D'autres, ici ou là, jugent qu'il s'agit d'un instrument utile et finalement bon marché de prévention pour contribuer à sécuriser l'environnement international de notre pays, estimant qu'il faut sans doute mieux « prévenir que guérir » ou être contraint d'intervenir militairement.
D'autres y voient un outil d'influence et de rayonnement de la France, puissance moyenne, certes, mais à vocation planétaire. Et ce fut longtemps l'honneur de la France que d'être à la tête de la lutte contre le sous-développement, d'agir sans relâche pour l'égalité d'accès aux droits fondamentaux, à la vie, à la santé, à l'éducation, qu'on soit né à Paris, à Sidi Bouzid ou à Mopti.
Certains, enfin, pensent qu'il est essentiel de jeter les bases de politiques publiques à l'échelle mondiale, si l'on veut maîtriser les effets de la mondialisation, aussi bien dans le domaine de la santé, de la biodiversité que de l'environnement.
Si on laisse de côté les objectifs, pour analyser concrètement les moyens mis en oeuvre, force est de constater que les évaluations dont nous disposons, tant celles de la Cour des comptes, que celles du Cabinet Ernst and Young, dressent un tableau assez sévère de notre outil de coopération.
Ces évaluations dont notre commission a débattu lors d'une Table ronde le 3 octobre dernier nous décrivent en creux une politique marquée par des effets d'annonce et des promesses sans lendemain, un éclatement administratif qui semble nuire à son efficience, une évaluation de son impact assez incertaine.
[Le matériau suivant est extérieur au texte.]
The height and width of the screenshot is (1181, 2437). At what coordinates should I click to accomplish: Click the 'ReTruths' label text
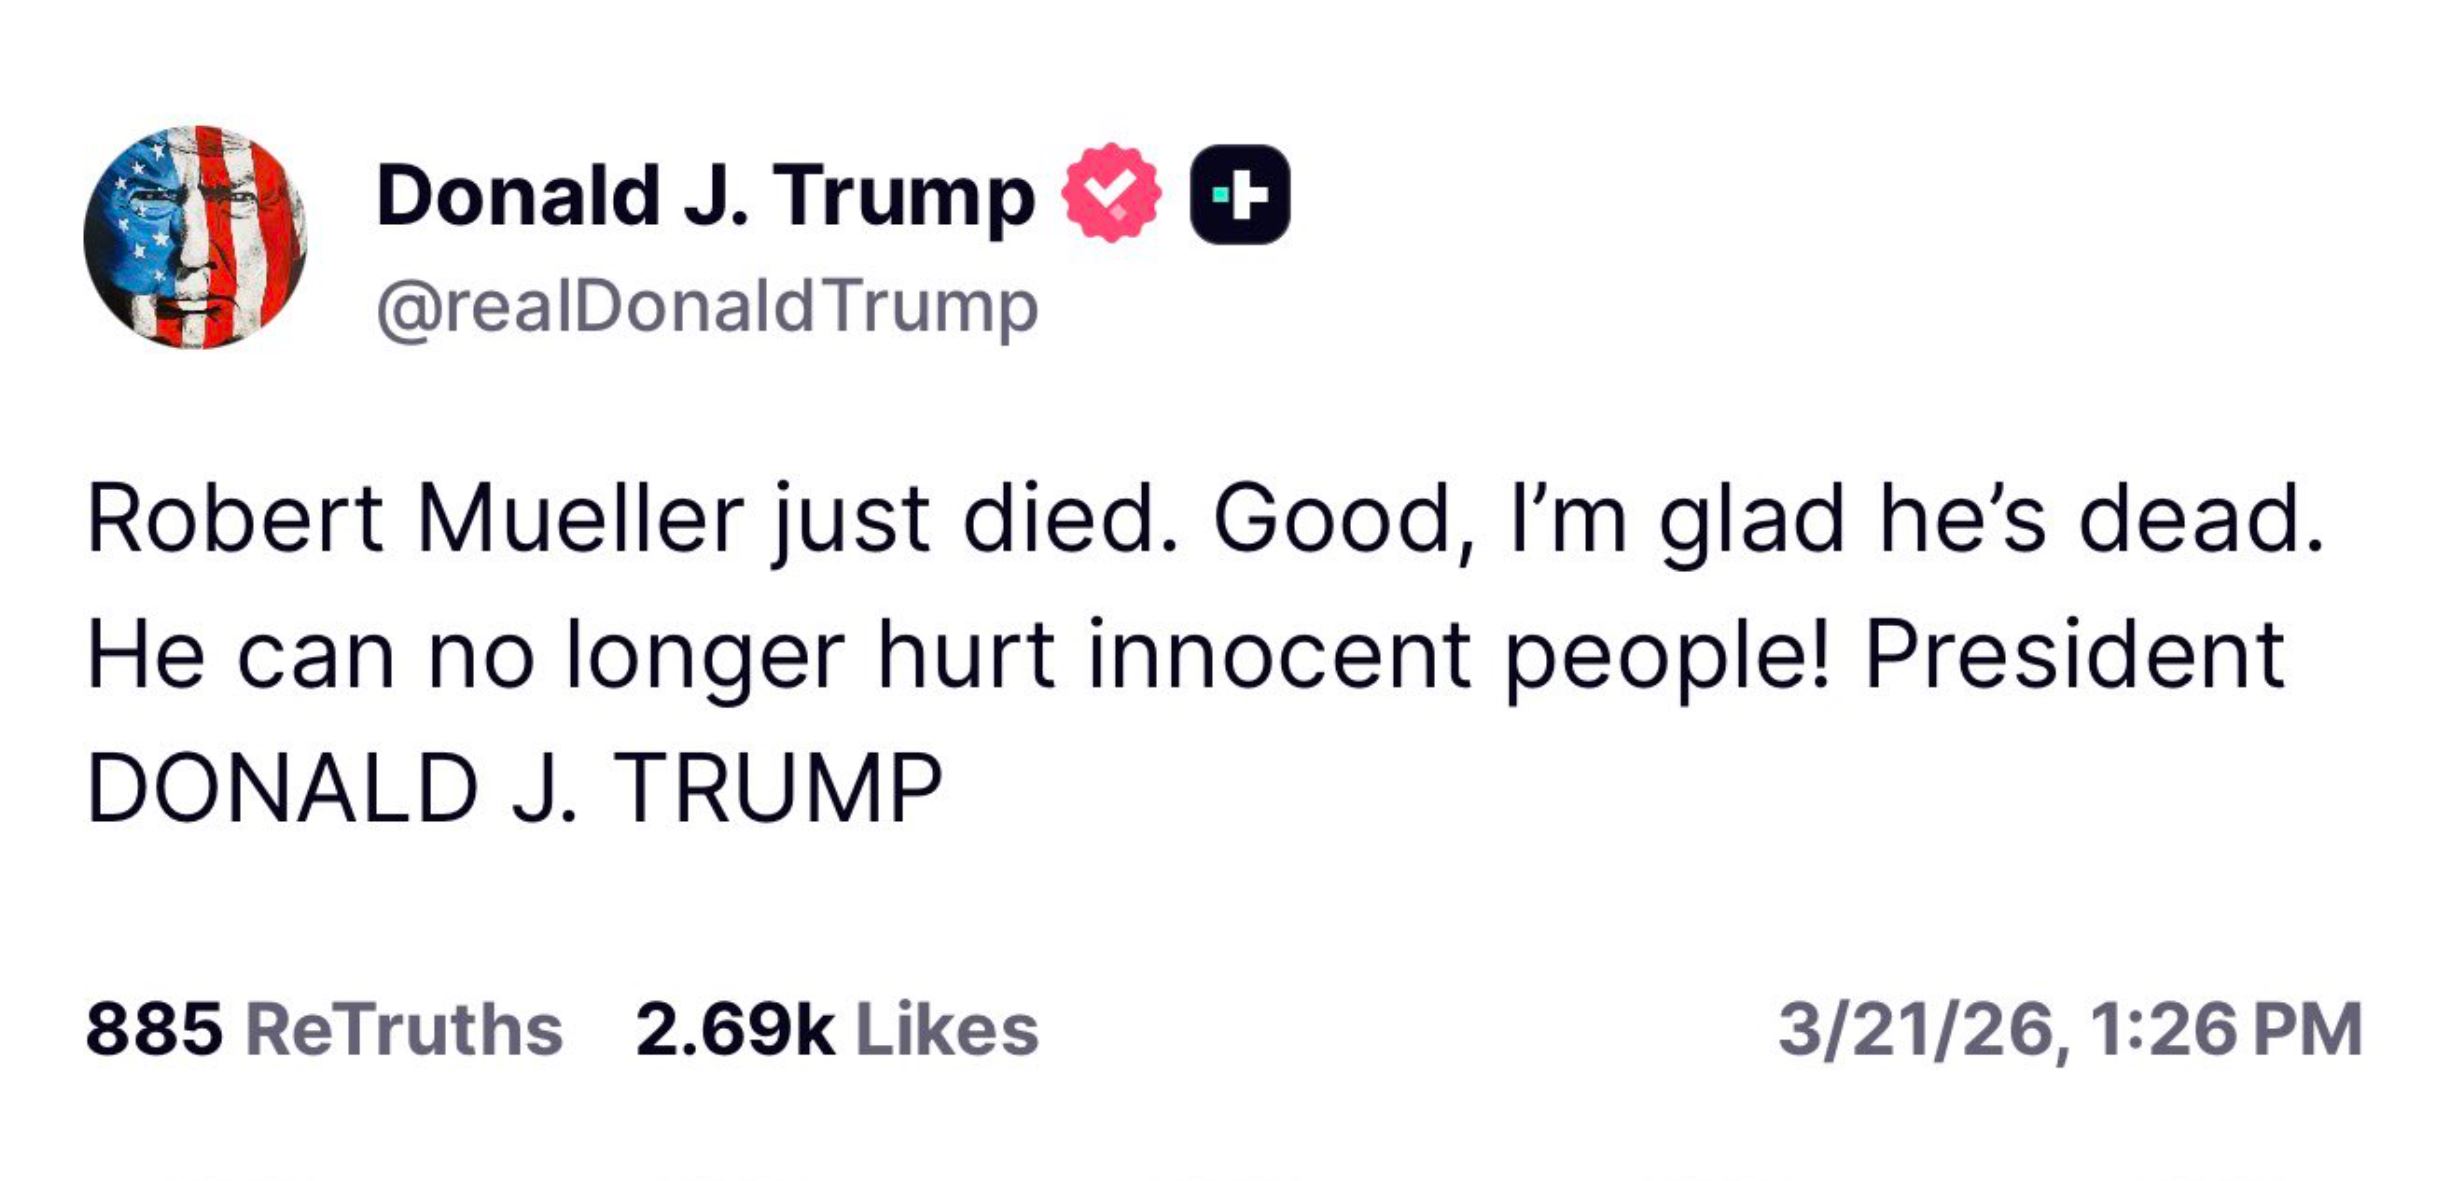tap(404, 1029)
Cette situation semble empêcher le déploiement d'une stratégie cohérente, de long terme, permettant la synergie des ambitions, des moyens, et d'une structure de pilotage politique et administratif adaptée.
Ce tableau sombre mérite d'être nuancé, à bien des égards, nous pouvons être fiers de ce que font les services de coopération et les agences de l'AFD sur le terrain.
Mais, avec les moyens financiers qui sont les nôtres, c'est-à-dire en diminution, il semble que nous pouvons faire mieux. Plus que jamais l'augmentation des déficits publics et la diminution des marges de manoeuvre budgétaire de la France imposent à la politique de coopération de faire preuve d'efficacité.
C'est à l'aune de ce critère, qui commande de rechercher à chaque fois des réponses adaptées, avec des modalités d'intervention variables selon les secteurs et selon les pays, que vos rapporteurs ont souhaité examiner ce budget.
Ils sont bien conscients que ce dernier doit contribuer à sa manière à la réduction du déficit public. Ce n'est donc pas au regard du montant des financements alloués, mais à celui de la cohérence entre les objectifs fixés et les moyens alloués et du souci d'améliorer l'efficacité, l'efficience et la transparence de cette politique que vos rapporteurs ont abordé ce budget.